I don’t mean to suggest that there is anything novel in these observations. Hard work on the part of humanists on emotion and affect—including a call for a merger of history and brain science—goes back at least a couple of decades. Having only dipped my toe into this literature, I’m merely a little more secure in speaking openly about matters I hadn’t known how to speak about before. So far—and I hope to make progress on this thinking—the turn to affect that Ruth Leys and many others have written about strikes me as part of broad response across the humanities to recover, in a sense, from the shattering discoveries about complexity and interdependence that have been classed under numerous labels over the past fifty, sixty years.
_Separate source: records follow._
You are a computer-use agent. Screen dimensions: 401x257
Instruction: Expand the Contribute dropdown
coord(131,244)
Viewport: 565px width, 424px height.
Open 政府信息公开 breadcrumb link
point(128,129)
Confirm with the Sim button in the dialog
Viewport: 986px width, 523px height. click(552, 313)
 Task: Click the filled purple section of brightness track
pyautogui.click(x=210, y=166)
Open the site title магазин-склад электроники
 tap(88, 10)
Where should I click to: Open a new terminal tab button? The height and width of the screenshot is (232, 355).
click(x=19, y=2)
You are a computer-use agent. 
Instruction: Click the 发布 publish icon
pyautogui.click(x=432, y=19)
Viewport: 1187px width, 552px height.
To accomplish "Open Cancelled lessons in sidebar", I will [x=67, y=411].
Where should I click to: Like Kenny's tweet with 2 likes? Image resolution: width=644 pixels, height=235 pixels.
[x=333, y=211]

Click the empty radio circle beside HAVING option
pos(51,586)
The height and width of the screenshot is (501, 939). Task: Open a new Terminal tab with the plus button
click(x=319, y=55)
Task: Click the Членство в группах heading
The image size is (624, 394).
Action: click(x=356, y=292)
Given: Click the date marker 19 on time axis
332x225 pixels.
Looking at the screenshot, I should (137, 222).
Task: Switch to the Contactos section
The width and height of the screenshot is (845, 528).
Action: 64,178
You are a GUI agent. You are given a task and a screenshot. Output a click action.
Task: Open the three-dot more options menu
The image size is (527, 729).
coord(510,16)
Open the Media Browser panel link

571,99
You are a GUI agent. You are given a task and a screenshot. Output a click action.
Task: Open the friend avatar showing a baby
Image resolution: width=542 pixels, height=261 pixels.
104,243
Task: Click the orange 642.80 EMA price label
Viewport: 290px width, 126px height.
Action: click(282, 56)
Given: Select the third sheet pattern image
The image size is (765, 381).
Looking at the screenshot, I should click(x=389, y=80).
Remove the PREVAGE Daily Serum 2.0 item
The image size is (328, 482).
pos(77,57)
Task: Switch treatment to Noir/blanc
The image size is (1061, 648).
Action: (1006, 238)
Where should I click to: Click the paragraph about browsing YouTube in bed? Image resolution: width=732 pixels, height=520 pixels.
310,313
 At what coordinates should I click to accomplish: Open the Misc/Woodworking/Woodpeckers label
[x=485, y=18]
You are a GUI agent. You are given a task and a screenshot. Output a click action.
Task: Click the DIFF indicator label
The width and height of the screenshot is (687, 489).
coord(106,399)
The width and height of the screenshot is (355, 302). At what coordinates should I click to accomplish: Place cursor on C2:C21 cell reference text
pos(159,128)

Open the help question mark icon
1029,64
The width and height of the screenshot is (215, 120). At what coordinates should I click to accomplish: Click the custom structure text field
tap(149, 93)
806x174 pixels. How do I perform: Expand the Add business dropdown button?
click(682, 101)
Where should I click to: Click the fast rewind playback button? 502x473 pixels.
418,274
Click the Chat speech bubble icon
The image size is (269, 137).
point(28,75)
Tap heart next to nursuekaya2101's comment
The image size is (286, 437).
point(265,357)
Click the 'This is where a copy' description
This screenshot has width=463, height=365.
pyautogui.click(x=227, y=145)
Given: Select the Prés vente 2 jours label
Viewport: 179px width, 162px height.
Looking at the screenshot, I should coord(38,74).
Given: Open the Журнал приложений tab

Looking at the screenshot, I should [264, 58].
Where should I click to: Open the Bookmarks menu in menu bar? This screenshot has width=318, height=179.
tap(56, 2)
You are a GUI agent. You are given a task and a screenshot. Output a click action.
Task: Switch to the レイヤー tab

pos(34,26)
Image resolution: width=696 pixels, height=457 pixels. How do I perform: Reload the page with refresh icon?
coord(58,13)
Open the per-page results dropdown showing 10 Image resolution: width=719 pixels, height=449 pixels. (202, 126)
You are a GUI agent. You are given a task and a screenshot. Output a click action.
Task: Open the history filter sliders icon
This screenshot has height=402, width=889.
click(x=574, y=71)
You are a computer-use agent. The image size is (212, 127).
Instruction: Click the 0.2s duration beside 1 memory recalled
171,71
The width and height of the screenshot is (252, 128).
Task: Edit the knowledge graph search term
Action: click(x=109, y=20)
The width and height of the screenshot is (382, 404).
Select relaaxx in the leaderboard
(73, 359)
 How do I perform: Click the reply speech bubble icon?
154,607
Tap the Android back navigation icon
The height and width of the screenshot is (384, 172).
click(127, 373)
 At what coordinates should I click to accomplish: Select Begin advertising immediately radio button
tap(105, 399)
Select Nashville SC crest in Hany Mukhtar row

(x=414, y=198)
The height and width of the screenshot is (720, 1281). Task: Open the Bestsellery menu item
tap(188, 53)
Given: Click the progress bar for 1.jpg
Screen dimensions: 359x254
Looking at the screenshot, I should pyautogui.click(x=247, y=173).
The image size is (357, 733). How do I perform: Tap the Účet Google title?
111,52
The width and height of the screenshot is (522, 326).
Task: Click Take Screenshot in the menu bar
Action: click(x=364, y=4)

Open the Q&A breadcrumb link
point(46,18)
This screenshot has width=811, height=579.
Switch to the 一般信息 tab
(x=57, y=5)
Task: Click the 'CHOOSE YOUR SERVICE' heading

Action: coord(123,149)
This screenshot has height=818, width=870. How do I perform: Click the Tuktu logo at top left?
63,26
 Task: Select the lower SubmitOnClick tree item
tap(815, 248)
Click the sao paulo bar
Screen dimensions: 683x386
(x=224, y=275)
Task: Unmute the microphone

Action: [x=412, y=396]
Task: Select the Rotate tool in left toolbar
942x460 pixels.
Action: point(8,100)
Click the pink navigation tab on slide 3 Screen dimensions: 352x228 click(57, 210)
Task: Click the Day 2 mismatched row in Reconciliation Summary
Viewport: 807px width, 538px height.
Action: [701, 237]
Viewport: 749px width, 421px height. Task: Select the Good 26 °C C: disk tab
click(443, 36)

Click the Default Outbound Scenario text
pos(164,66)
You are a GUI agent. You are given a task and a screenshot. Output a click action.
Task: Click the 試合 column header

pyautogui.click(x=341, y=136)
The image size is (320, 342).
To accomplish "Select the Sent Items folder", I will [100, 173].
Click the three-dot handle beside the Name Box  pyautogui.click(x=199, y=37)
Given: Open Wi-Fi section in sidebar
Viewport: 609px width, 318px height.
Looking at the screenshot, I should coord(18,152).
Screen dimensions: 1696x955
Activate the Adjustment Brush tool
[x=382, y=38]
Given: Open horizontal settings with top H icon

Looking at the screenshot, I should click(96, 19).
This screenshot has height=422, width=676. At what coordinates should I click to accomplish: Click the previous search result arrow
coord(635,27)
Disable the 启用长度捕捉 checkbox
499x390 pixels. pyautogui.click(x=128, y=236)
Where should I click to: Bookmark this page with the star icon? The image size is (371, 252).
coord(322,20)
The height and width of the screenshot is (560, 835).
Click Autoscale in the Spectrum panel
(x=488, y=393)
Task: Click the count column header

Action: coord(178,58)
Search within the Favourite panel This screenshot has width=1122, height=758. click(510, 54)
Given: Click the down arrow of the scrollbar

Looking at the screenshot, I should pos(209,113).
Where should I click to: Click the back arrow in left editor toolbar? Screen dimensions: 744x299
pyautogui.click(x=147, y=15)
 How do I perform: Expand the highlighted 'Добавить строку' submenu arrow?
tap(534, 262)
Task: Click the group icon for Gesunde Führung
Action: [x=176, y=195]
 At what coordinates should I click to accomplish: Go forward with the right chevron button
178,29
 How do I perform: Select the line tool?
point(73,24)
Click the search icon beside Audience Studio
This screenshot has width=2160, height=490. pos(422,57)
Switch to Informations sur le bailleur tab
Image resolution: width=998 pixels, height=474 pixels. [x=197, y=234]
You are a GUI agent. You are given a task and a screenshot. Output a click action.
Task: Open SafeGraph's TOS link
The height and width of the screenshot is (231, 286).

In his biography of Gregory Bateson, David Lipset offers a vivid account of the day Gregory’s father, W.B., was on a train in 1900 reading a paper sent to him by a Dutch colleague It was a recently rediscovered 35-year-old article by the Austrian monk Gregor Mendel. W. B. saw in a moment what these findings would mean to evolutionary theory, what a huge piece of the puzzle they supplied. W.B. would look back on that train ride, Lipset writes, as one of the most “intensively emotional experiences of his life.” Later Gregory would describe how his father came to regret all the time spent with Mendel. There is little in the parts of this story that assure any generalization about the usefulness of heart data in critical inquiry, except perhaps that it’s useless to pretend it’s not there.